The phone has a 4.7 inch display with sizable bezels; there is a front-facing camera and a speaker grill at the upper bezel of the display while there is an "HTC" logo and a speaker grill at the lower bezel of the display. On the side frame; there is a SIM card/microSD card tray at the left, there is a volume rocker at the right, there is a power button and a 3.5 mm headphone jack at the top and there is a microUSB port at the bottom. At the back, there is a rear-facing camera and an LED flash right under it along with an "HTC" logo. The back panel is not removable.
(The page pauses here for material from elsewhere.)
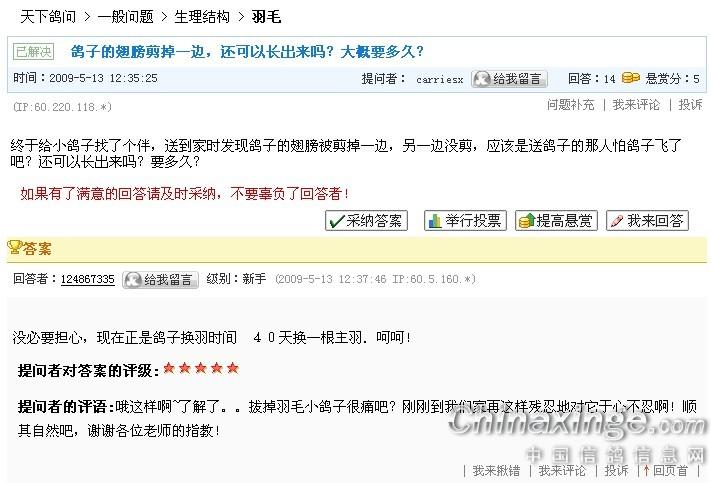Open 生理结构 breadcrumb category
Image resolution: width=711 pixels, height=483 pixels.
pos(202,17)
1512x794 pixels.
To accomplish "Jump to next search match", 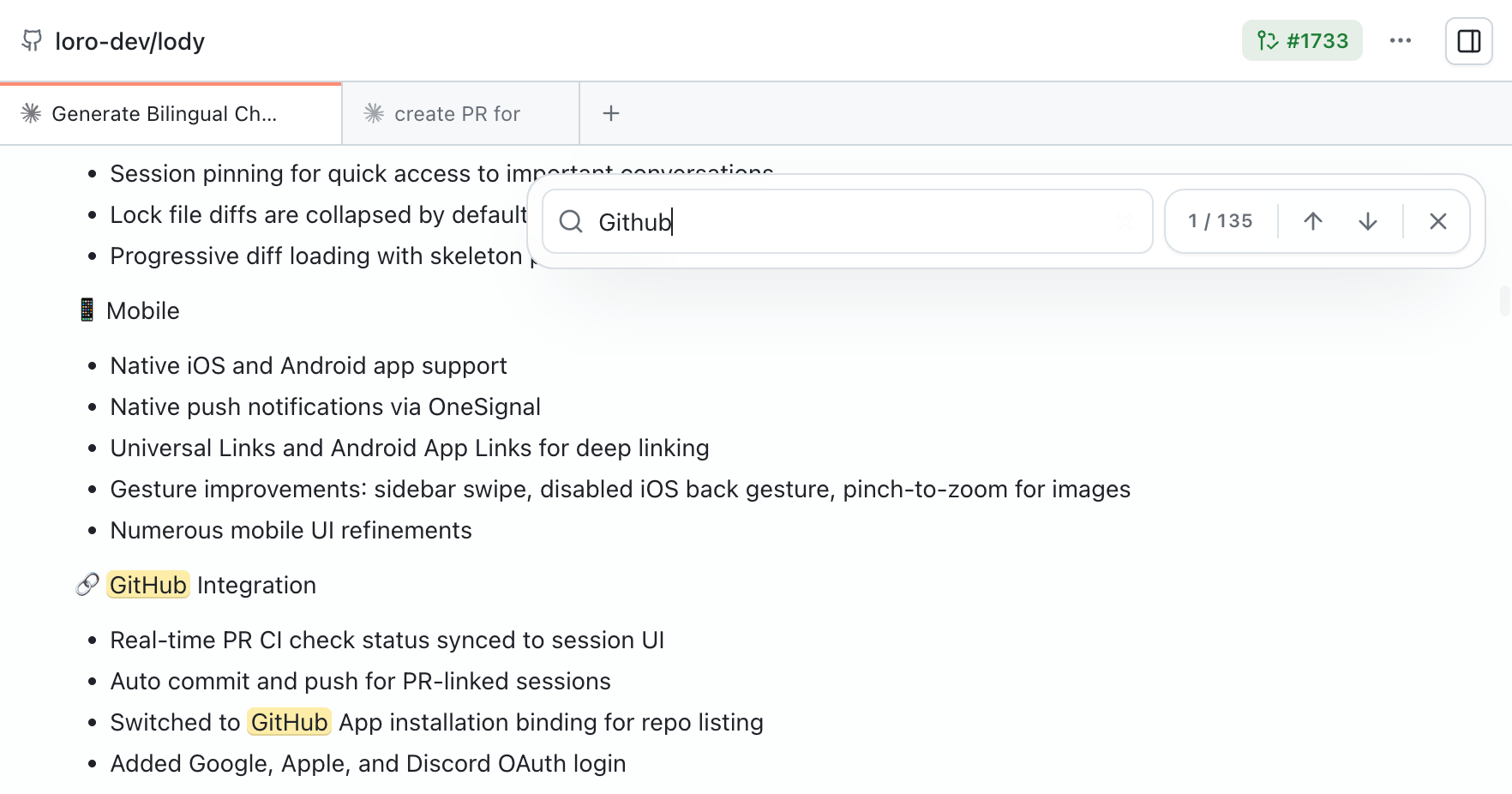I will click(1367, 221).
The phone measures 143.1 x 70.5 x 9.6 mm and weighs 143.5 grams. It is available in orange, blue, green, white, gray and black.

=== Hardware ===
The HTC Desire 610 is powered by Qualcomm Snapdragon 400 system-on-chip consisting of a 1.2 GHz quad-core Krait CPU and Adreno 305 GPU. It comes with 1 GB RAM and 8 GB internal storage expandable up to 128 GB by using a microSD card. The phone has a 4.7 inch LCD with 540x940 pixels (qHD) resolution and 234 ppi pixel density; the display on the AT&T model has 480x854 pixels (FWVGA) resolution and 200 ppi pixel density. The device has a 8MP rear-facing camera with f/2.4 aperture coupled with an LED flash and a 1.3 MP front-facing camera; both the front-facing and the rear-facing cameres are capable of 720p video recording. The phone has BoomSound front-facing stereo speakers. It has a 2040 mAh Li-Po non-removable battery.
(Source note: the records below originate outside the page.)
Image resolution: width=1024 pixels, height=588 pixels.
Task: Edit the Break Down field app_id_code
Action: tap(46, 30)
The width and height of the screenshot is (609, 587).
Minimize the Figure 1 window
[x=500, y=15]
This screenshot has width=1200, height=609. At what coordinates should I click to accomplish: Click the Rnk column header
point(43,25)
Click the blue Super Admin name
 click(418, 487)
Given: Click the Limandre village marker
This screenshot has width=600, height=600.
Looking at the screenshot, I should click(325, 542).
The HTC Desire 610 has Wi-Fi 802.11 b/g/n, Bluetooth 4.0, GPS and microUSB. It also has DLNA support, enabling wireless streaming from compatible devices. The phone supports 4G LTE networks.

=== Software ===
The HTC Desire 610 runs on Android 4.4.2 KitKat with HTC's user interface Sense 6. The software includes HTC Blinkfeed that displays social media network notifications and latest news on the homescreen as well as HTC Zoe that highlights recorded videos in the gallery and HTC Sense Voice noise detection for clearer calls.

== Reception ==
The HTC Desire 610 received mixed reviews.

Andrew Hole from CNET reviewed the device and gave it 6.3 points out of 10. He praised the design, the camera quality and the low price but criticized the display quality, the performance and the outdated Android operating system version. He concluded that there were better phones for cheaper prices.
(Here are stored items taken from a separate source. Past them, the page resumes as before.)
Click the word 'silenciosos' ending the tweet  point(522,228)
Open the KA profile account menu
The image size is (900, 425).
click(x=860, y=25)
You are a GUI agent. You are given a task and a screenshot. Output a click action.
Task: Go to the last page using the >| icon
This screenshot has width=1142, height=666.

James Norton from TechRadar reviewed the device and gave it 3 stars out of 5. He praised the software experience, the performance and the connectivity options but criticized the display quality, the camera quality and the speaker quality. He also stated that the phone had bulky bezels and the battery life was average. He concluded that there were better devices at similar prices.

Evan Kypreos from Trusted Reviews reviewed the device and gave it 3.5 stars out of 5. He described the phone as "a solid all-rounder". He stated the camera quality was decent and the performance was adequate, but he criticized the battery life. He concluded that the HTC Desire 610 was a good phone but there were better phones at similar prices.

Lanh Nyugen from Android Authority reviewed the AT&T model of the device. He praised the design and the performance but criticized the camera quality. He stated that the bezels were too big, the BoomSound stereo speakers weren't as good compared to higher-tier HTC devices and the battery life was average.